Following the admission earlier this year that the police Special Demonstration Squad (SDS) spied on the family campaign of Stephen Lawrence – the black teenager who was murdered by a racist gang in south London in 1993 – a new police report admits that for at least 20 years police gathered intelligence on 18 more families who had justice campaigns for their loved ones, including Ricky Reel, Jean Charles de Menezes and Cherry Groce.

These 18 families are not the only ones. Several Hillsborough families are certain they were spied on. When it’s happening on this scale over such a prolonged period it’s hard to see it as anything other than an active policy.
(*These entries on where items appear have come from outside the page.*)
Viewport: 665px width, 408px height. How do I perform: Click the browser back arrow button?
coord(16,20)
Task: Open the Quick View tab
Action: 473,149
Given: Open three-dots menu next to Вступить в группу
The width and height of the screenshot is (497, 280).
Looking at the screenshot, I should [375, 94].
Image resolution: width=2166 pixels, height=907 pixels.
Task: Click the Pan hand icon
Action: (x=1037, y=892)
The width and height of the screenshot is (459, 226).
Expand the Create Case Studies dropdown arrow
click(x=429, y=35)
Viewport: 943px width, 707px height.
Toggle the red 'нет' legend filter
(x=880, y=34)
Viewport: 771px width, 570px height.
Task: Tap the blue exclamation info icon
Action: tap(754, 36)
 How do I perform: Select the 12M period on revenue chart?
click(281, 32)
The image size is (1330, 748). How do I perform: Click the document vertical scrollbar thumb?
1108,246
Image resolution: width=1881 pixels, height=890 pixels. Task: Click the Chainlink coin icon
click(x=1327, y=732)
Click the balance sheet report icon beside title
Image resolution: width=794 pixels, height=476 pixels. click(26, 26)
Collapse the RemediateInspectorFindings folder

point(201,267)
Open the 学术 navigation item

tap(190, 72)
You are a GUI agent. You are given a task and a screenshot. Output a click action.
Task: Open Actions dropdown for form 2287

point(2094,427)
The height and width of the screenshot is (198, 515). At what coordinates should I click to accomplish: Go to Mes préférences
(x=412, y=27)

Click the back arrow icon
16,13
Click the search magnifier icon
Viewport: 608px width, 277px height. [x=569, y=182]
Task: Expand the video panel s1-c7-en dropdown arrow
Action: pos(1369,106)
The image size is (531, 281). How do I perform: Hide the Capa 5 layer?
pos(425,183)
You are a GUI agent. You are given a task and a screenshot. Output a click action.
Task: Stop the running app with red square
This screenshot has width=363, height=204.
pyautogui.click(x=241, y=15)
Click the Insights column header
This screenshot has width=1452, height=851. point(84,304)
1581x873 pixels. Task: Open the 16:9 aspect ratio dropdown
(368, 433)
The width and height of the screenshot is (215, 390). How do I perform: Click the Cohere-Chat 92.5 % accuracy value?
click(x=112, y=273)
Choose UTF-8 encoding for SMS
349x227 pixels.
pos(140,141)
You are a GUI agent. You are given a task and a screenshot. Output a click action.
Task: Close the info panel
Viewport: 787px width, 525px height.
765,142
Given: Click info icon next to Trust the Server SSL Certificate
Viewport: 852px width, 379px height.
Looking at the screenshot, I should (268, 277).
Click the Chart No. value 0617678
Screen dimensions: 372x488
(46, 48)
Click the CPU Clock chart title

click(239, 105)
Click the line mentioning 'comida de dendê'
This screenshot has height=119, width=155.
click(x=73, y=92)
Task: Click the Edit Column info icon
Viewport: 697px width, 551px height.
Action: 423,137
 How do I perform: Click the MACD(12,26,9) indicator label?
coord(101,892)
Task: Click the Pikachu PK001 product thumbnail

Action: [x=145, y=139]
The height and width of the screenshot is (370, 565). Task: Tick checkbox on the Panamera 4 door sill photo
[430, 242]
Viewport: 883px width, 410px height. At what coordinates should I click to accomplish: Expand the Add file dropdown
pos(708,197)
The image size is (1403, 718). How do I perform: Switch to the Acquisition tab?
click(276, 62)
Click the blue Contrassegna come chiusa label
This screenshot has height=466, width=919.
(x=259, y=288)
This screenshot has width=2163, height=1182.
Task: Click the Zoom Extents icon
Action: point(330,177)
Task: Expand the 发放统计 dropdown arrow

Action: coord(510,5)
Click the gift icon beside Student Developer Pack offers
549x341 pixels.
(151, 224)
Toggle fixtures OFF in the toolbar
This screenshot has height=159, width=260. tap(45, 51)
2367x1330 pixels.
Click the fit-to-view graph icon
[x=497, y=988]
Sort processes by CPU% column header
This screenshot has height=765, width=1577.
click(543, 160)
The report’s author, Chief Constable Mick Creedon, claims that the intelligence was not searched for, it was ‘incidentally gathered’ by officers infiltrating other campaigns and then kept for no particular reason. This ‘accident’ happened to one campaign after another over a span of decades! Creedon acknowledges that this is an unlikely explanation, admitting it “must seem inexplicable”.

Equally implausibly, he says that it appears the SDS were just amassing information and there is no solid documented evidence of sending infiltrators into the families.

However, much of the secret police’s information was never written down. Moreover, a great deal of the material that did make it onto paper has been shredded. It leaves a simple question – why would the infiltrator unit be gathering information on people who weren’t targets for infiltration?

The SDS whistleblower officer, Peter Francis, has described his infiltration of justice campaigns. After his revelations, police threatened him with prosecution under the Official Secrets Act. Most of the information is not on paper, only in the minds of the people who did it. The truth can only come out if former officers are compelled to give evidence under oath without fear of self-incrimination.

From the Campaign Opposing Police Surveillance (COPS) statement.

Justice campaigner Lois Austin adds: “The COPS campaign is gathering support for the demand that the forthcoming public inquiry needs to be fully public and involve all those spied on. We also want to know about the undercover units that currently exist.”